[Home]   [Full version]  

Ad hoc encyclopaedia for the information age

Apr 14 ,Technology


Linking communities and information into a virtual digital library is the 21st century version of the Dictionaire Raisonneé. Better, they can be organised around specific topics, creating vast repositories and networks of experts around a single problem. Best of all, it can be done on demand.

In 1750, Denis Diderot convinced his publisher to support a vast enterprise, the publication of the Encyclopédie gathering all knowledge into one location.

Dozens of writers worked on thousands of articles for more than 15 years to produce the first summary of all human knowledge and, despite the labour and pains of its birth, its entire contents would barely fill one volume of a contemporary encyclopaedia.

Times have changed. And they keep on changing. The pace of discovery in the modern world is such that it is difficult for specialists to stay abreast of their own field let alone be aware of the knowledge in all other fields that may impact on their specialty.

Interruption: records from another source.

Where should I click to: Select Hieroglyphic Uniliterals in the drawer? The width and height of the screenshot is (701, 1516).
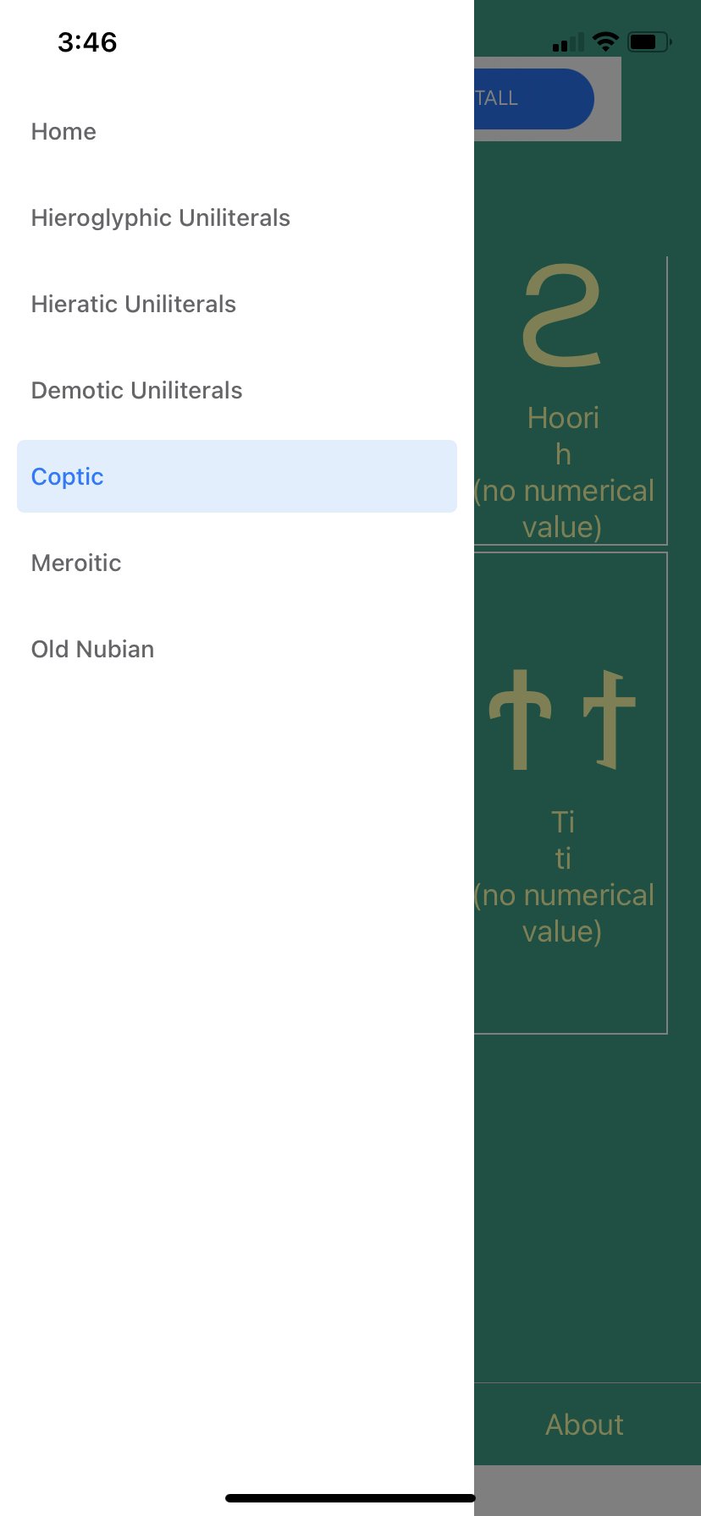(x=161, y=218)
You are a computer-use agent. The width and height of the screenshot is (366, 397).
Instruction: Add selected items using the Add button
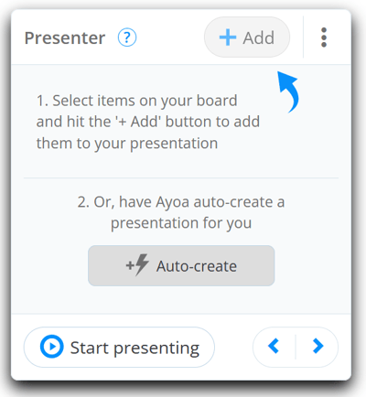coord(247,38)
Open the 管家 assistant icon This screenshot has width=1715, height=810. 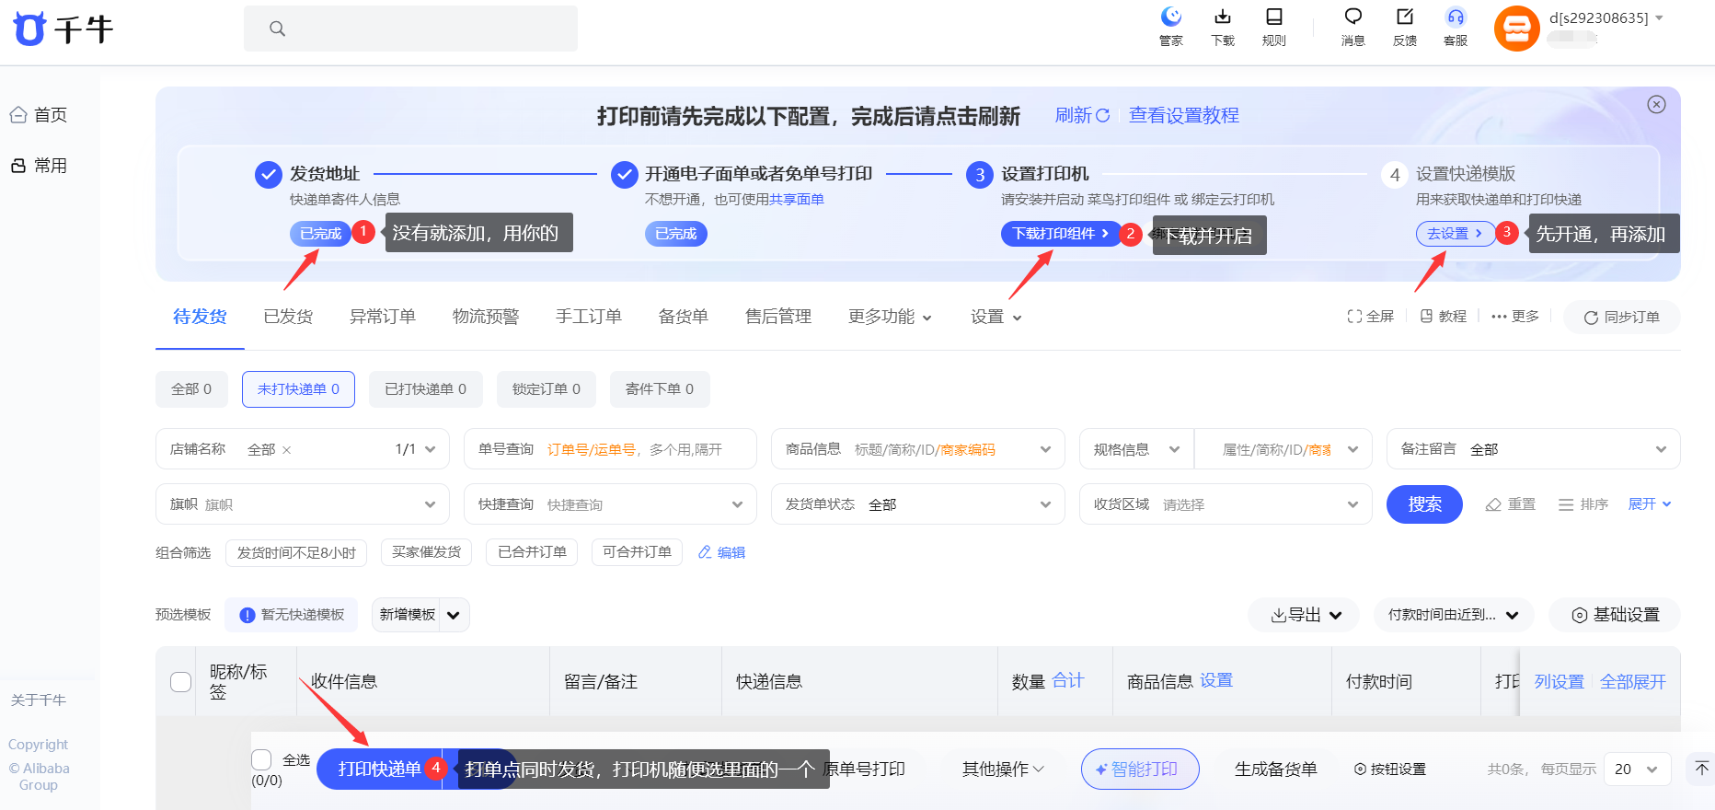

The internet, though useful, makes us aware of our ignorance. It does not reliably fill the gap with relevant and timely information. As an information society, it is becoming increasingly difficult to see the trees for the wood.

“There’s a trend in digital libraries now towards combining heterogeneous data from a wide variety of sources. This includes textual, multimedia objects and, increasingly, sensor and experimental data, or raw data that needs to be processed,” explains Donatella Castelli, scientific coordinator of the Diligent project.

Raw data allows virtual digital library (VDL) users to formulate questions that may not have been considered before. But this quantity of data poses huge processing challenges requiring digital libraries to have enormous resources, resources that are not readily available for many institutions.

The virtual digital library

But not, perhaps, for too much longer. Diligent sought to create a test bed to prove the viability of VDL infrastructure on grid-enabled technology. It would behave a little like a wiki, a Hawaiian word that means quick. Like Wikipedia – the world’s most famous wiki – a VDL on grids could allow the creation of vast online data repositories from distributed computing sources.

But unlike wikis, Diligent created a system that combines digital libraries with grid computing to provide storage, content retrieval and access services and, most impressively, shared data processing capabilities.

Grids link many computers together to provide a framework for shared processing and storage capabilities. So a grid can take a big, processing-intense problem, like weather prediction, and split the problem between a handful, dozens or even thousands of computers. Each only handles a tiny bit or the problem, but combined they provide a huge amount of raw power.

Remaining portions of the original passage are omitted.